Goal:
From the listing below, pull out every line that contains the string "width" and copy each one unchanged.

Entries shown:
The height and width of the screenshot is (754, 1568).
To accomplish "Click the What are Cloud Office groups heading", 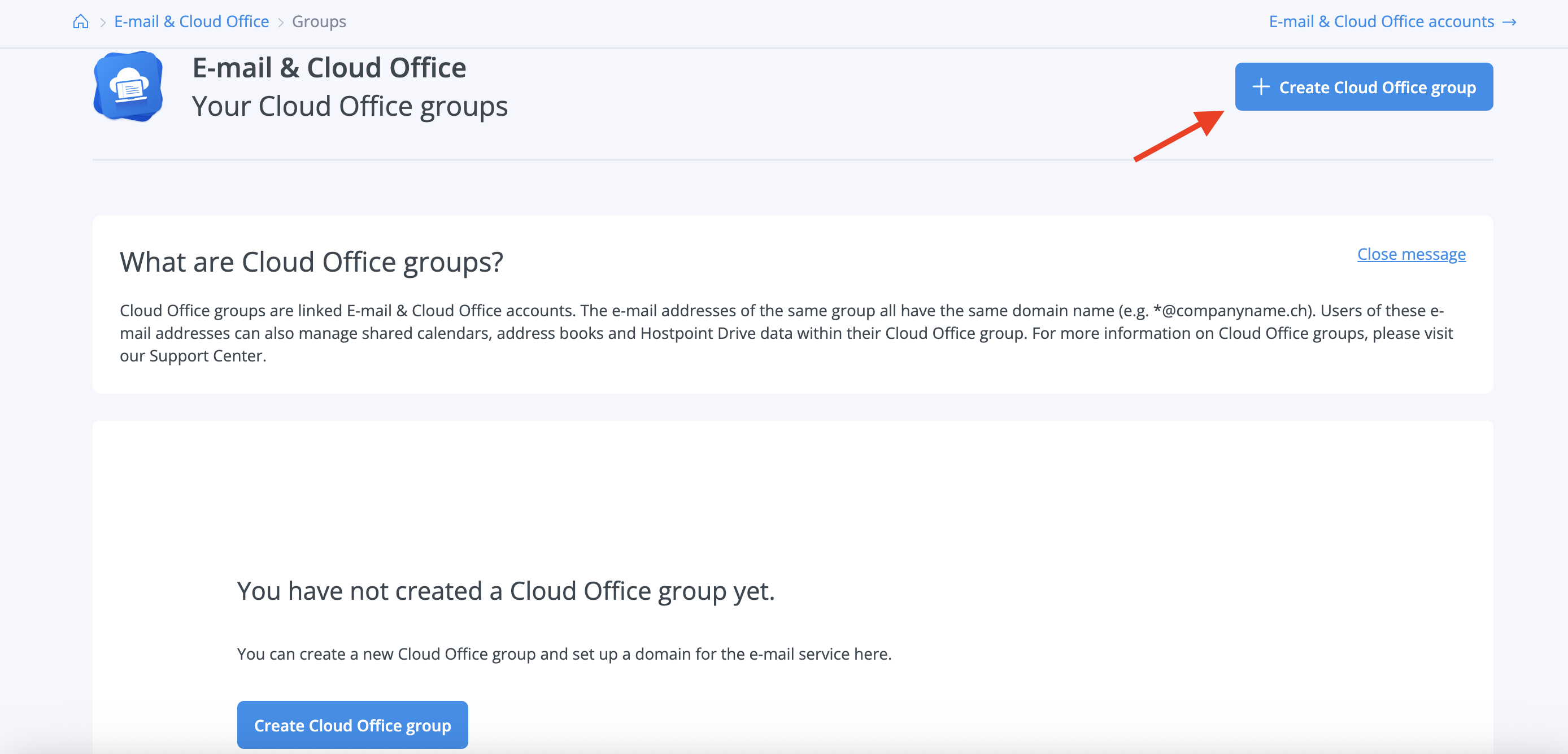I will coord(311,262).
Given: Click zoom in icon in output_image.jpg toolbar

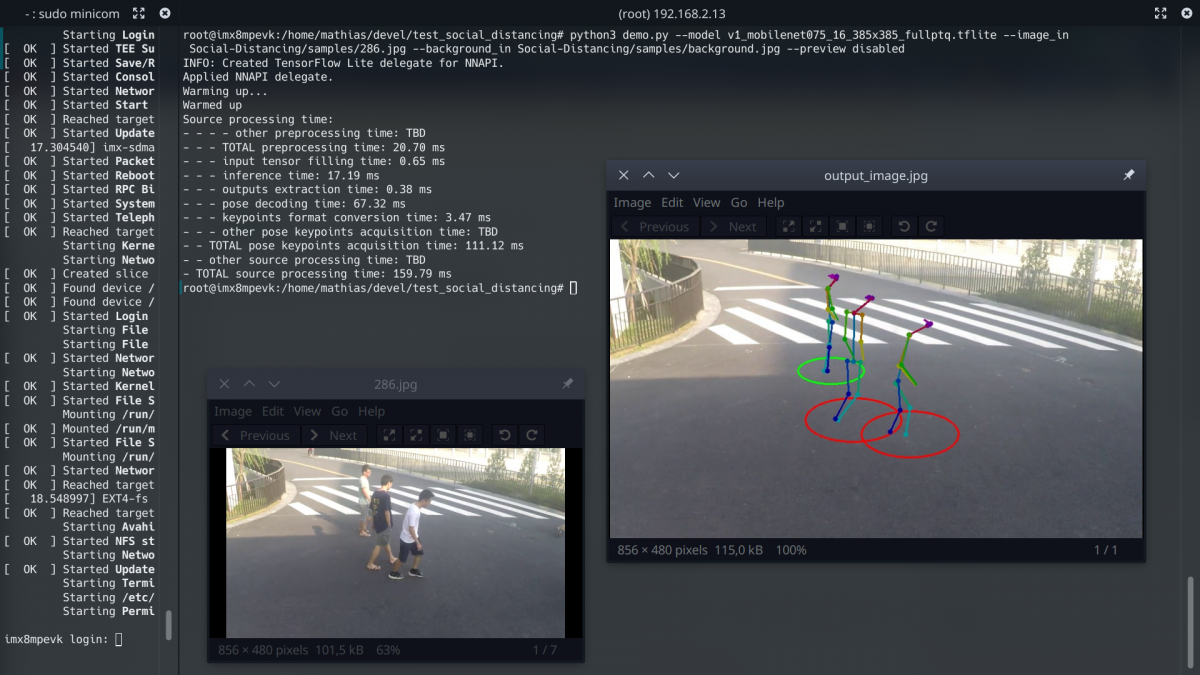Looking at the screenshot, I should (x=789, y=227).
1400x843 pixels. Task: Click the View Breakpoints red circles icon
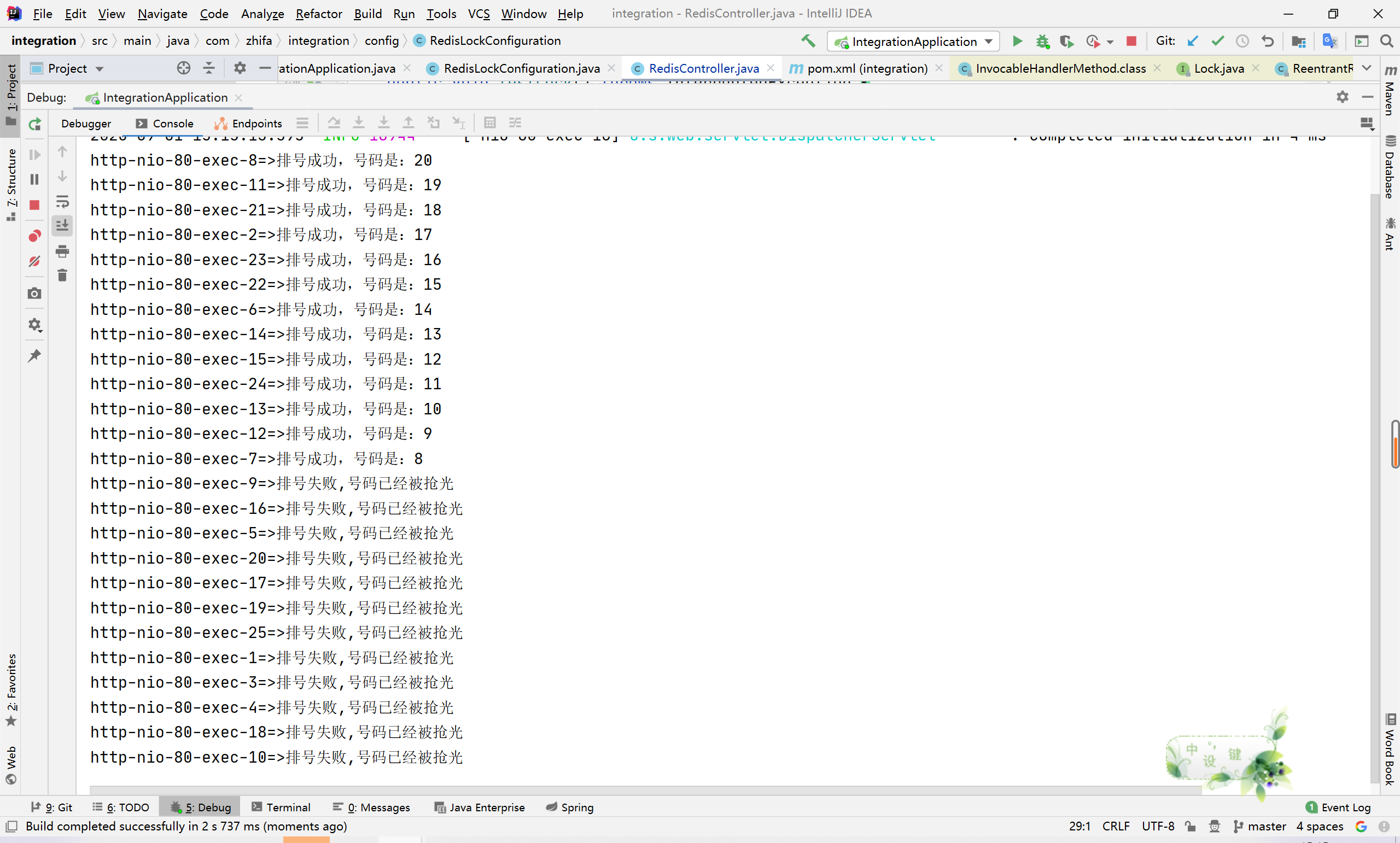pos(34,236)
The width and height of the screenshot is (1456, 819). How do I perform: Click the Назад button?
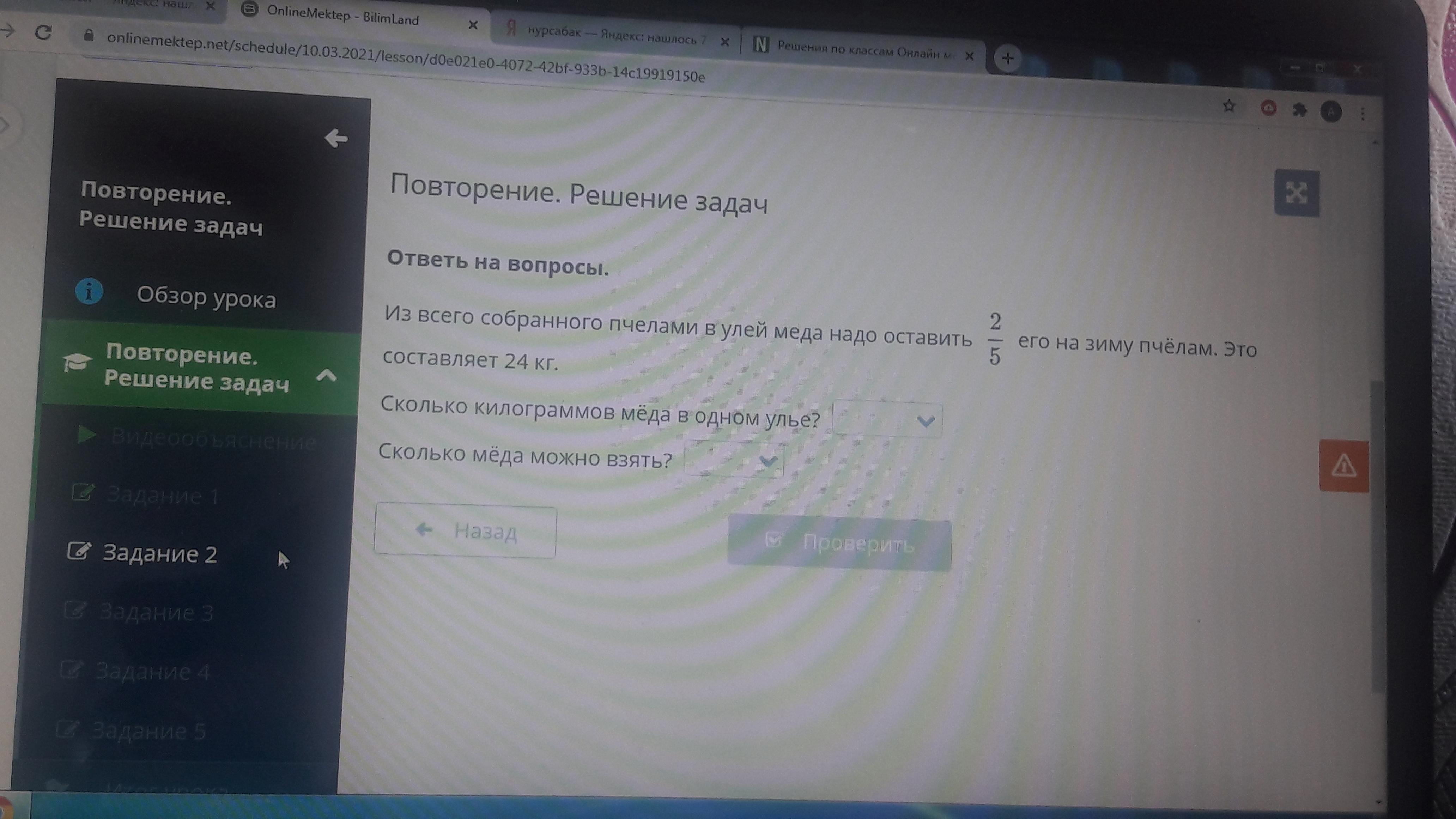coord(465,531)
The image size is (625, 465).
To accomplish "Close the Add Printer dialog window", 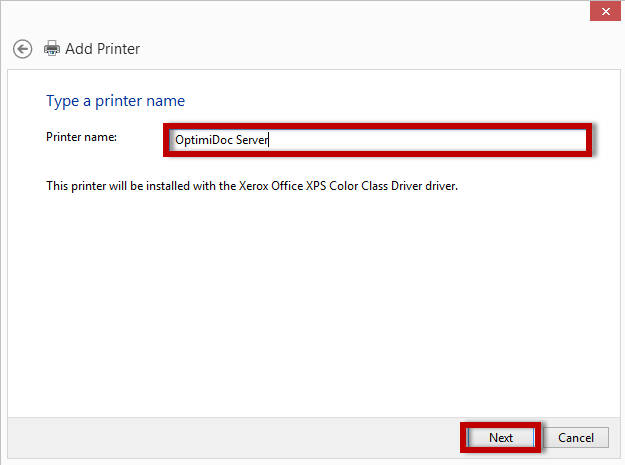I will coord(601,10).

Exercise result:
The height and width of the screenshot is (754, 1568).
The width and height of the screenshot is (1456, 819). How do I perform: Click the Назад button?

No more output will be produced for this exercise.